____ Stored data

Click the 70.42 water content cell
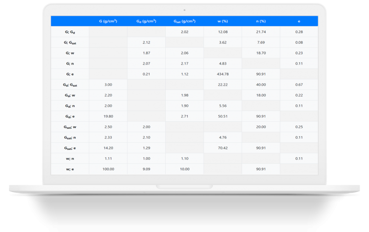This screenshot has height=232, width=369. pos(222,148)
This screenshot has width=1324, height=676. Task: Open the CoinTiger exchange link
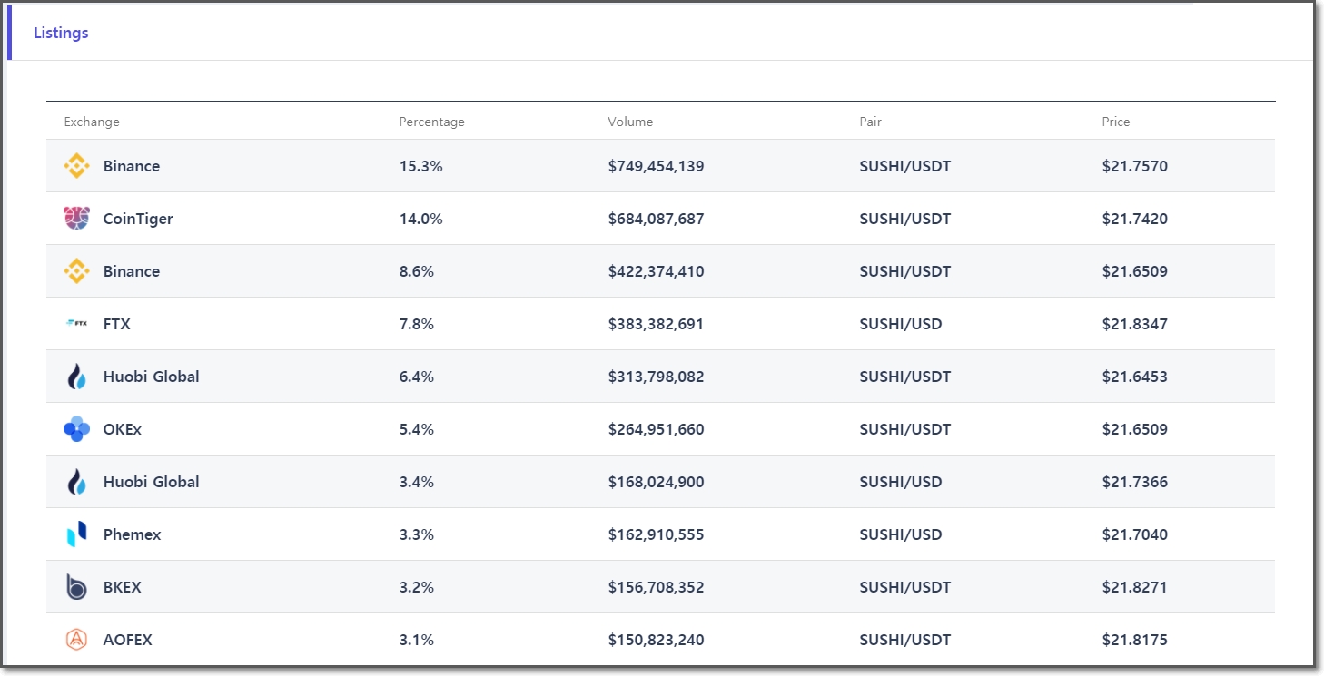138,219
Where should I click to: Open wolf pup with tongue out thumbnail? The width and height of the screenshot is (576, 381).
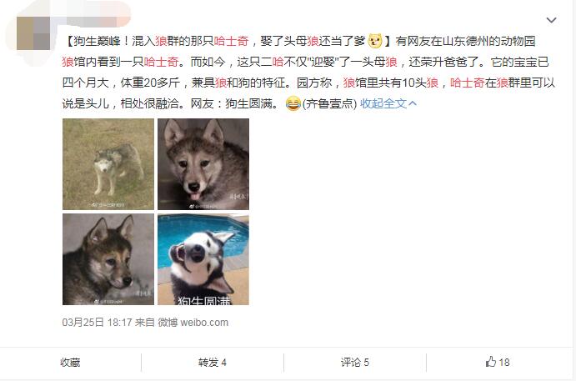click(203, 164)
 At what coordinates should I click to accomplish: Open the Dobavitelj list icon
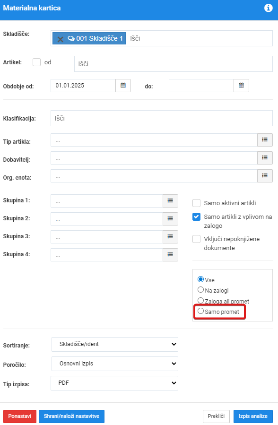[265, 158]
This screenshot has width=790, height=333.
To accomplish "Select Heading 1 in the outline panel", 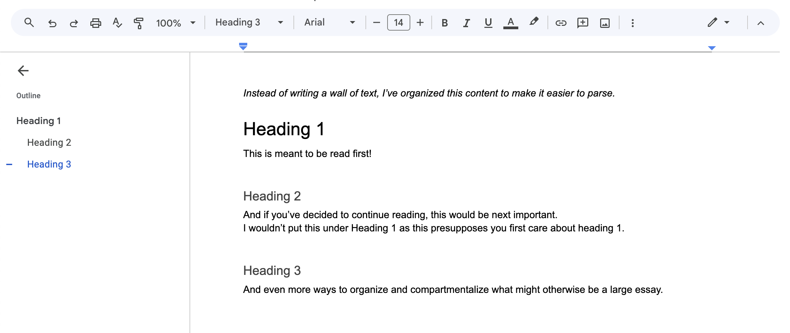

________

The task: Print each line of the material above exactly, with the pictures removed from your copy.

Reply:
Click the 70.42 water content cell
This screenshot has height=232, width=369. pos(222,148)
This screenshot has width=1324, height=676. Task: Open the CoinTiger exchange link
138,219
Where should I click to: Open wolf pup with tongue out thumbnail? The width and height of the screenshot is (576, 381).
click(203, 164)
 At what coordinates should I click to accomplish: Open the Dobavitelj list icon
[265, 158]
This screenshot has width=790, height=333.
To accomplish "Select Heading 1 in the outline panel", 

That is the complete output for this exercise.